# "Aging up" vs. "Intent"



## Heimdal (Mar 23, 2012)

Recently I had been considering the whole "aging up" ruleset, and have concluded that it's a big pile of bullshit. I want to explain why, and propose an alternative for consideration.

The issue with "aging up":
It uses objective criteria that does not take into account any aspects of intent of the piece. This implies that such a ruleset was built up upon the notion that all nudity is porn. This is simply not true. To be blunt, I understand that an art work featuring a nude child, that is not intended as porn, is going to be a one-in-a-million exception, but this is still the angle an art website should build it's rules around. Is FA trying to be a classier porn site, or is it trying to be an Art site?

"Intent":
This angle may potentially be a bit more restrictive in some sense, but it has the artistic mindset written all over it. Consider the intent of a work. Objective illustration-focused "Aging up" is rife with issues and drama relating to style; would going by intent be worse? I doubt it, you would just be replacing it with issues of subjectivity. But this is an art site, right? You can't moderate art and avoid subjectivity at the same time (well you can, but art just becomes more of a coincidence than the point itself.) Art is arguable 50% bullshit, but 'intent' is the kind of bullshit that should be present and discussed.

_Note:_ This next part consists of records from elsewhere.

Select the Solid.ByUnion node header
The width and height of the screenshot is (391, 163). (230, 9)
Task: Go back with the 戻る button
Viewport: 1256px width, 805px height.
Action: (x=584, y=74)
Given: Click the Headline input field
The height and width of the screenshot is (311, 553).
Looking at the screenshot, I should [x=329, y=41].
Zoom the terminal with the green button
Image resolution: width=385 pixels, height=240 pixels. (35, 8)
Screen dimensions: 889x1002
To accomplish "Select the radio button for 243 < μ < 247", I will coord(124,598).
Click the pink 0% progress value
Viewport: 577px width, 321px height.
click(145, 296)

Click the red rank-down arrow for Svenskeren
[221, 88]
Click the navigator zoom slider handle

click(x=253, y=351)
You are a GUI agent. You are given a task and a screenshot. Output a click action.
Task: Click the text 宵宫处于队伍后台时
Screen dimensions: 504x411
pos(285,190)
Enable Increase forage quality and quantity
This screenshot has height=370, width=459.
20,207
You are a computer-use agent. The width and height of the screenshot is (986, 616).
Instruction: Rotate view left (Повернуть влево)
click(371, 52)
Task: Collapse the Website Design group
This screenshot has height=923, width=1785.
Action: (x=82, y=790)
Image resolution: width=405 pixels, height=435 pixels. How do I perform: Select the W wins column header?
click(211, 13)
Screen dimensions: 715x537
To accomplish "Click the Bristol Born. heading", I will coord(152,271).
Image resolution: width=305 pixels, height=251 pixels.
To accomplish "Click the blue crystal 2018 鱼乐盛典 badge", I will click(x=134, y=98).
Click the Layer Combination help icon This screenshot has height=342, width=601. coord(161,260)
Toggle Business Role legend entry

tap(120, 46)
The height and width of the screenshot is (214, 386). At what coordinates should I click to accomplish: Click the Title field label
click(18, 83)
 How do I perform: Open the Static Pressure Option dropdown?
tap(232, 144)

For that matter, what is the intent of "aging up" a character for use in porn? To get away with it, of course. Let's cut the bullshit here, a person is attracted to the underage character, otherwise it would not matter at all if they used a different of-age character instead. Art is filled with a million shades of grey, porn is not. It has only one purpose, sexual arousal.

On the other hand, perhaps I missed something, and the "aging up" ruleset has always factored in after pornographic intent has first been established? But I have not seen this in any wording, and in any argument, so assume otherwise. Perhaps it's worth a thought?

Did that make sense? I hope it did. I just felt that "aging up" rules do not follow the preferred perspective for an art site, and there is a more in tune way to achieve the same results. Comments, criticism, addendums?


----------



## Ben (Mar 23, 2012)

Honestly, the site would be in a much better position if it had tag filtering, because then they could stop wasting time trying to enforce a rule that's actually fairly subjective in nature. Cub porn and loli/shota aren't my thing, but it just strikes me as a waste of time to try and regulate what does and doesn't fall into those categories.


----------



## Xenke (Mar 23, 2012)

"Audience"

Given the typical FA audience, any underage nudity (which given we're talking about visual submissions here, will almost always be judged as such subjectively) will always be perverted by some into something pornographic, regardless of intent. Additionally, outsiders[non-artists] looking into the site might interpret these things in a negative light. This makes banning such art a moral argument of course, seeing as while we might not like what other people may think of these things, there's no legal obligation to keep them from thinking it by withdrawing the content. The original intent of the policy was not officially based on morality, citing that with this art we would not be able to find a replacement payment processor, but after many many months we still have nothing to show for this shift in policy.

While the intent of the policy was valid, without any apparent effort to follow up on this intent we can assume that the policy remains for moral reasons. "We don't like this, so we're going to keep it off the site still", essentially. Unless you can appeal to the author morality on the subject, the general tenants of this policy will not be changing either. Despite the fact that they don't want cub/underage porn on the site (for initial and continuing reasons), at the same time I'm sure they didn't want to necessarily prohibit any more art than they had to, hence the "aging up" exception.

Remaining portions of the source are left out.